◆ Directions for this task: Please rewrite the part of the poker party blog post below that opens with the words containing "Kyle explains what" and closes with "intoxicated and aggressive.", replacing "sister" with "friend".

◆ Text to read:

□ □ □ □

Kyle explains what worried her most the night of the poker party.

Wow, this is a difficult blog to write. This was a horrible night made all the worse by Brandi's behavior. When I walked outside, I wanted to talk to my sister without anyone else around. I tried to walk Kim away from the cameras, as well as Brandi. Brandi was relentless. I asked her over and over again to leave us alone and let me speak with my sister privately. As Kim and I were standing by the garage trying to speak in private, Brandi grabbed both of my wrists and would not let go. I was shocked. I have never had anyone put a hand on me and honestly started to feel scared. I don't want to be overly dramatic about the situation, but Brandi is 5'10" and I am 5'2", and at this point I did not know what she was capable of, especially because she was intoxicated and aggressive.


I took off my shoes, so I could get out of there as quickly as possible. I want to say that while the physical part of this evening was very upsetting, it paled in comparison to my concern for my sister. What Brandi is so clearly trying to do to my relationship with my sister is what was upsetting me the most. We had worked so hard on our relationship and had come so far, and to see this happening had me overcome with emotion.

I just hope that Kim can see what we all saw so clearly...that Brandi's actions speak louder than any of her venomous lies.

□ □ □ □

◆ Provided data:

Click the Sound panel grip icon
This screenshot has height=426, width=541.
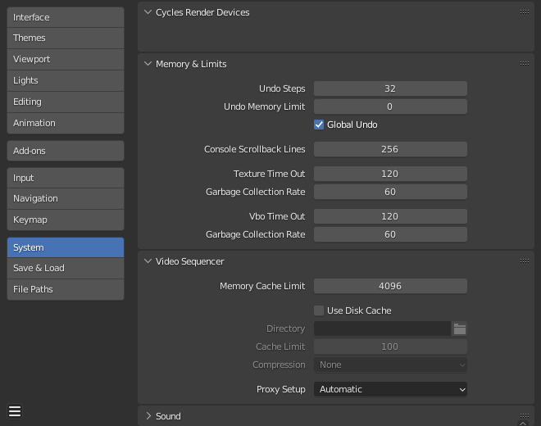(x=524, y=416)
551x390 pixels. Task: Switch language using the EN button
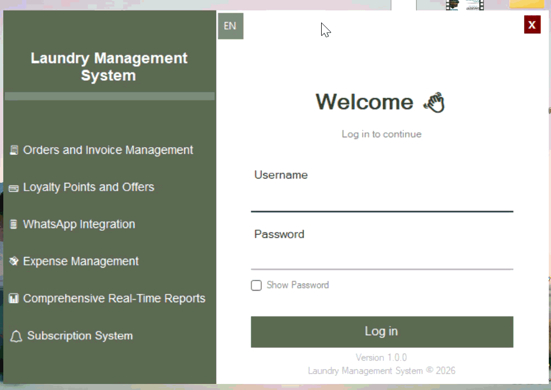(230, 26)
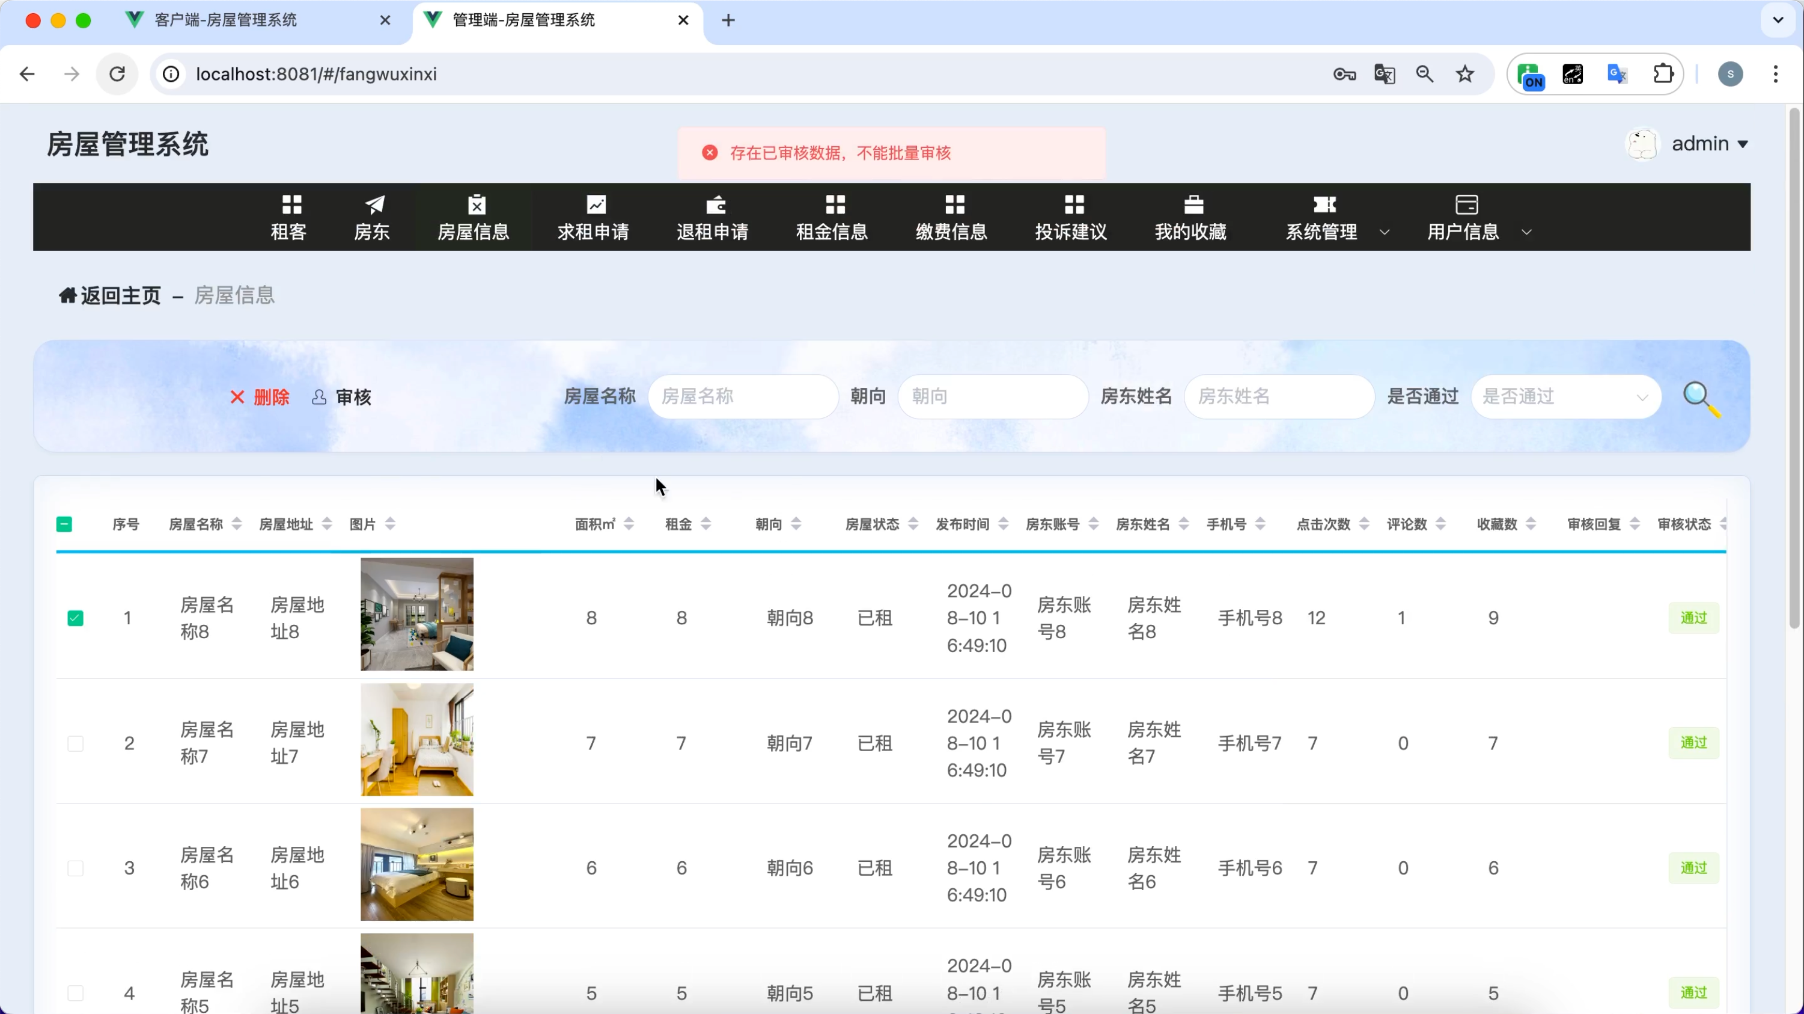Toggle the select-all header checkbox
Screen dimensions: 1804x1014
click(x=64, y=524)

□ □ □ □

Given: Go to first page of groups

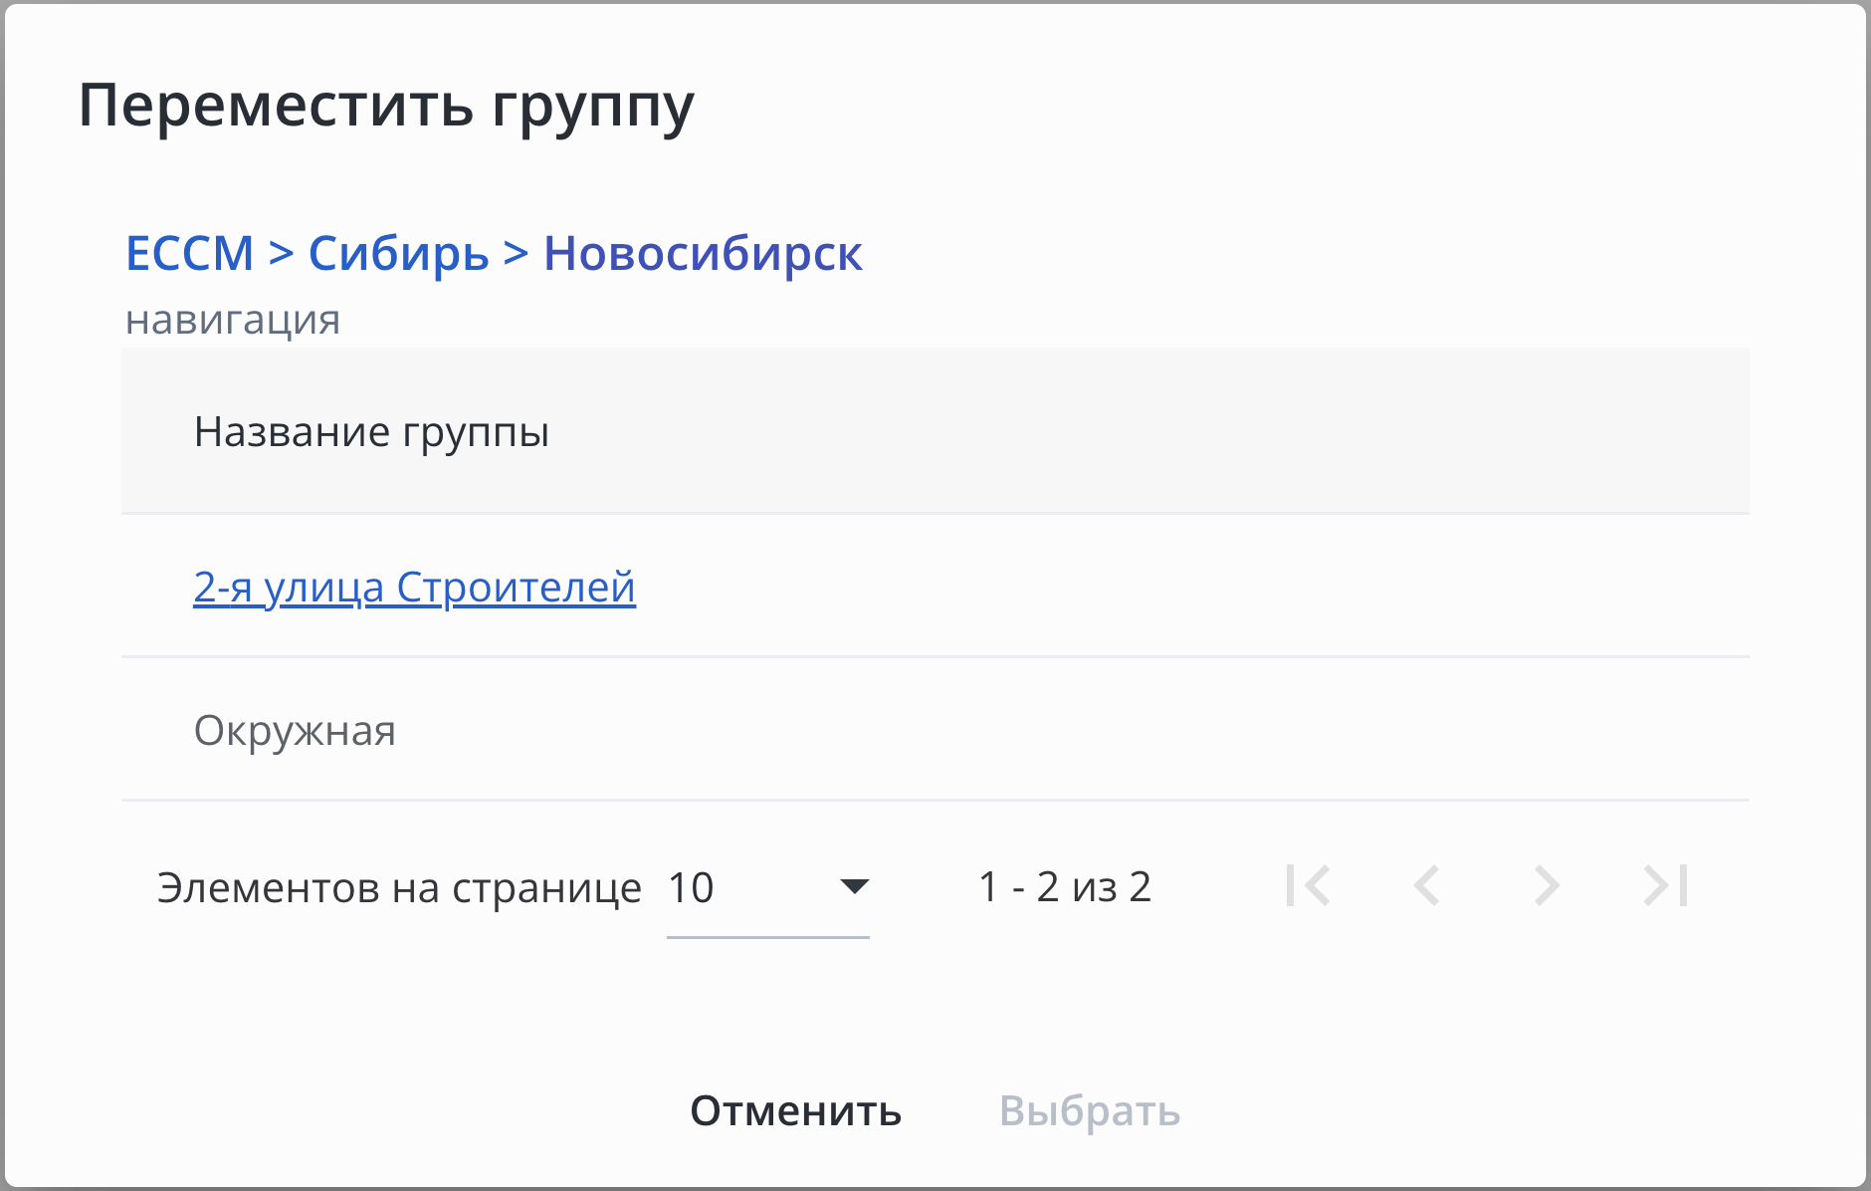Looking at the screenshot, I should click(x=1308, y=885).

□ □ □ □

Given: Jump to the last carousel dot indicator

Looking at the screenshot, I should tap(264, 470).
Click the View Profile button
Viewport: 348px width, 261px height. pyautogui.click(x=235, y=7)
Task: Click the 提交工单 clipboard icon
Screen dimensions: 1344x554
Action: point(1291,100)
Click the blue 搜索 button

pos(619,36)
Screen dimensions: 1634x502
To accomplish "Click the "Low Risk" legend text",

□ □ □ □

◆ Final answer:
Kyle explains what worried her most the night of the poker party.

Wow, this is a difficult blog to write. This was a horrible night made all the worse by Brandi's behavior. When I walked outside, I wanted to talk to my friend without anyone else around. I tried to walk Kim away from the cameras, as well as Brandi. Brandi was relentless. I asked her over and over again to leave us alone and let me speak with my friend privately. As Kim and I were standing by the garage trying to speak in private, Brandi grabbed both of my wrists and would not let go. I was shocked. I have never had anyone put a hand on me and honestly started to feel scared. I don't want to be overly dramatic about the situation, but Brandi is 5'10" and I am 5'2", and at this point I did not know what she was capable of, especially because she was intoxicated and aggressive.